Communities pounded by Hurricane Ike continue to experience a major infrastructure crisis of water, sewage, electricity, and fuel supplies. Even gas stations that have fuel are unable to sell it without power. Residents, unable to heat or cool food, are limited to canned items and what they obtain from charitable groups.

More than one hundred Southern Baptist disaster relief units are serving along the Texas Gulf Coast and farther inland, with SBTC volunteers continuing relief for hurricane evacuees in Tyler, Livingston, Lufkin, Port Arthur, and Huntsville through feeding and chaplaincy, SBTC Disaster Relief director Jim Richardson said.

Ike's wide and destructive swath was "catastrophic," Richardson said, spreading its damage east of Galveston into Louisiana and north into deep East Texas along much of the same area that Hurricane Rita devastated in September 2005.

David R. Brumbelow, pastor of Northside Baptist Church in Highlands, just east of Houston near the Houston Ship Channel, chose to stay home rather than evacuate, chronicling his experience in several pages of notes.

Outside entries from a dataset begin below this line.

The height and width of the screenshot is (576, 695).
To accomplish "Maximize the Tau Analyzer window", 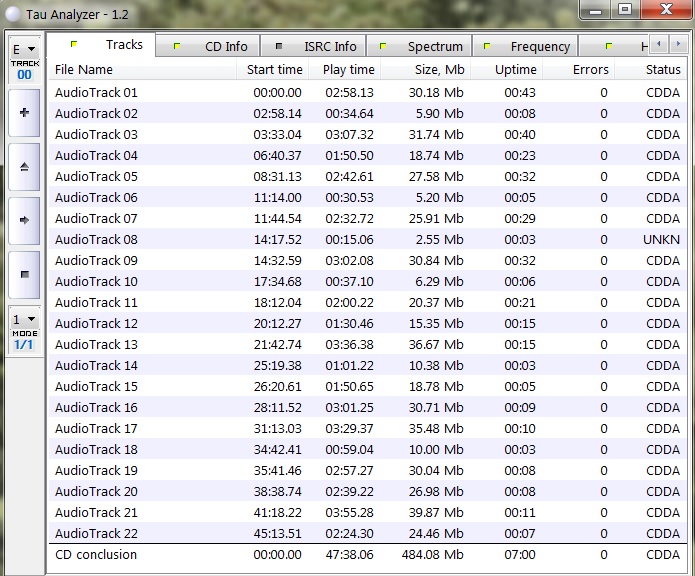I will click(625, 9).
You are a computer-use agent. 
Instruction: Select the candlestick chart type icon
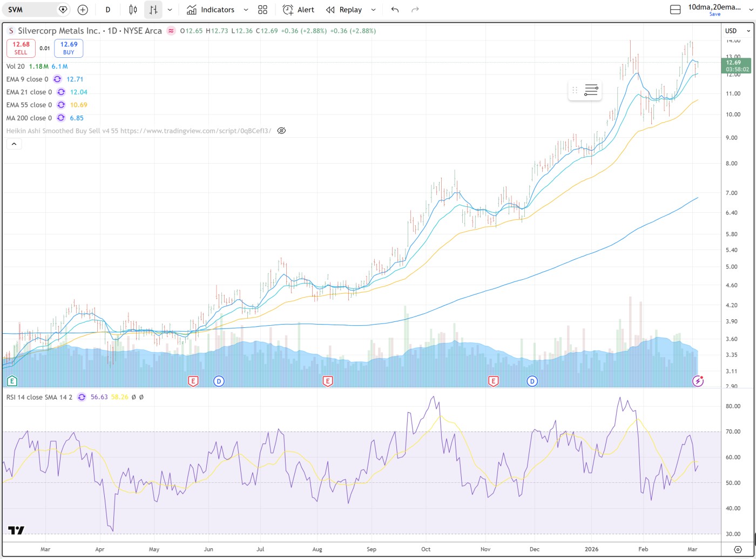pos(133,10)
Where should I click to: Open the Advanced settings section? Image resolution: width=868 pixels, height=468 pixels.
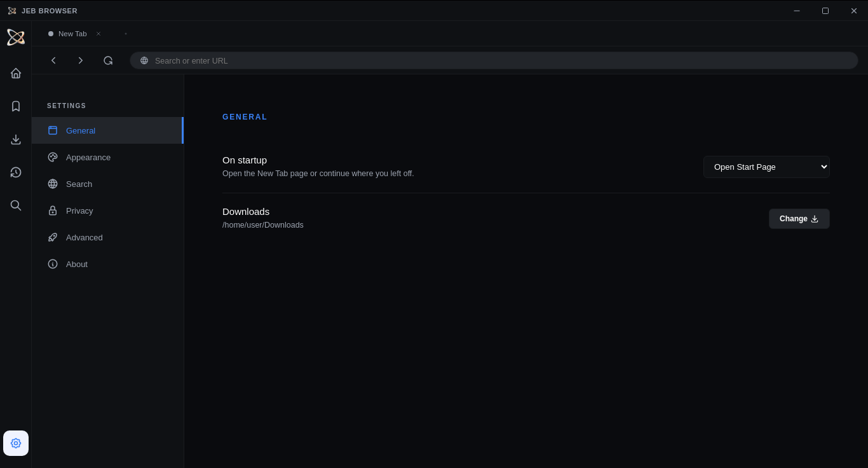click(x=84, y=237)
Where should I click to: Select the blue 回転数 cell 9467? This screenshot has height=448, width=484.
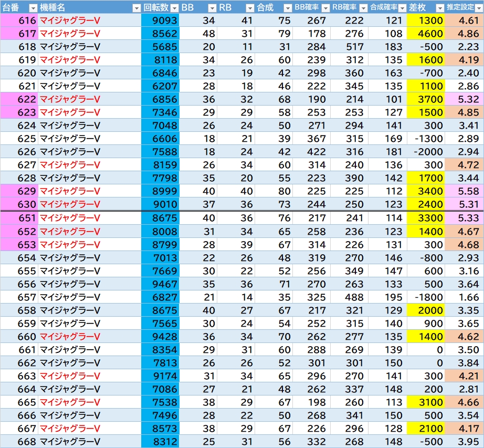(x=160, y=284)
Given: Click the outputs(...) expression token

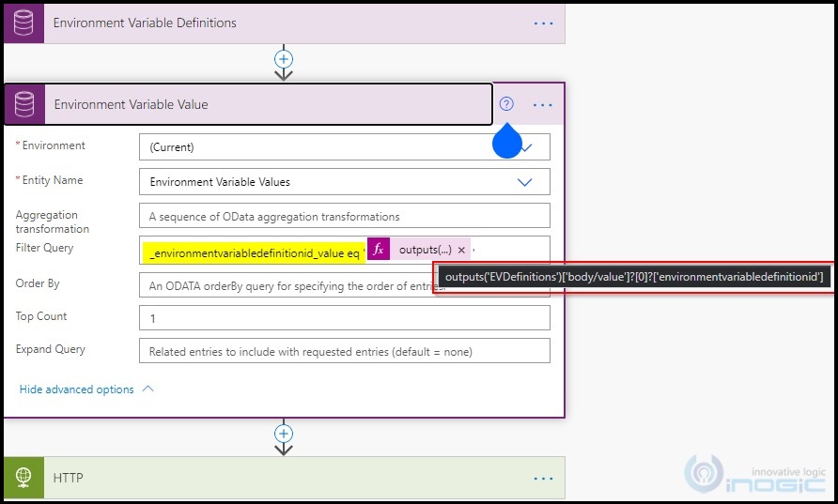Looking at the screenshot, I should pos(426,250).
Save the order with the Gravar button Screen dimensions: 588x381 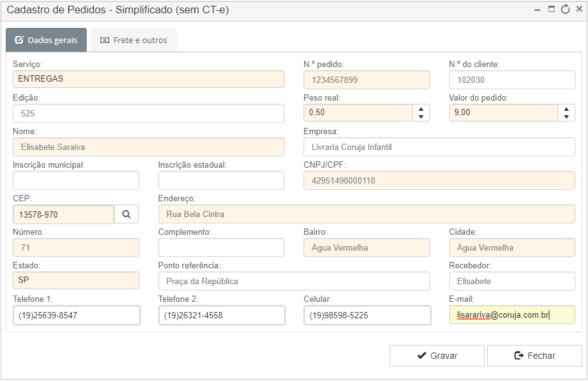pyautogui.click(x=437, y=356)
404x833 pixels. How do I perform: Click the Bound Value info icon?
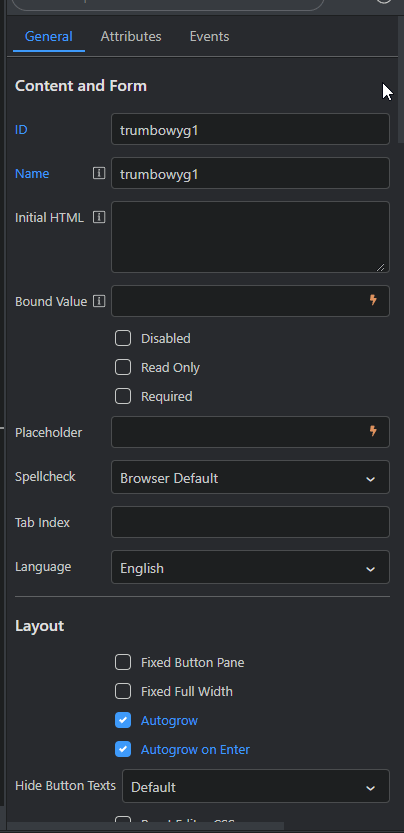(99, 301)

He said his church and home sustained some damage, but it was a mistake not to stock up on more food or to retrieve his generator that was seventy-five miles from his home early last week. He spent Sunday night at the church because his home was still without power.

"The force and longevity of Hurricane Ike was incredible," Brumbelow wrote. "It seemed it would never end. From start to finish it lasted a good fourteen hours."

Baptist relief efforts continue in Louisiana as well, with eighty-one units still serving there. Caison said feeding operations are scaling back in that state, but chainsaw and flood recovery activities remain a high priority.

However, some churches in southern Louisiana that weathered Hurricanes Katrina, Rita, and Gustav may have been done in by Ike's onslaught.

J.P. Miles, director of missions for the Carey Baptist Association, said, "My hope for my Coast is that we can look at [this] as a new direction: How can we do ministry effectively but not necessarily with buildings? Our mindset as Southern Baptists is that we need a brick building on a corner, and it's hard to get past that."

Joe Arnold, director of missions in Bayou Baptist Association southwest of New Orleans, said fifteen thousand homes in the region were flooded by Ike — five thousand more than were flooded by Rita in 2005.

"Longtime pastors tell me they've never seen the water this high," Arnold said. "I've got eleven churches that were strongly impacted."

"Some of them feel like, 'I don't know if I can go through this again.' They still know their strength comes from the Lord, but it's part of the grief process: 'Here we go again, three years later. We just got to where we could see the light at the end of the tunnel, and now this.'"

Arnold would like partnerships to develop between churches in Bayou Baptist Association and churches elsewhere. "I have three churches that were limping already," Arnold said. "If they don't get partnerships, they're not going to open again. When you're limping and fall into the water, it's hard to get up again."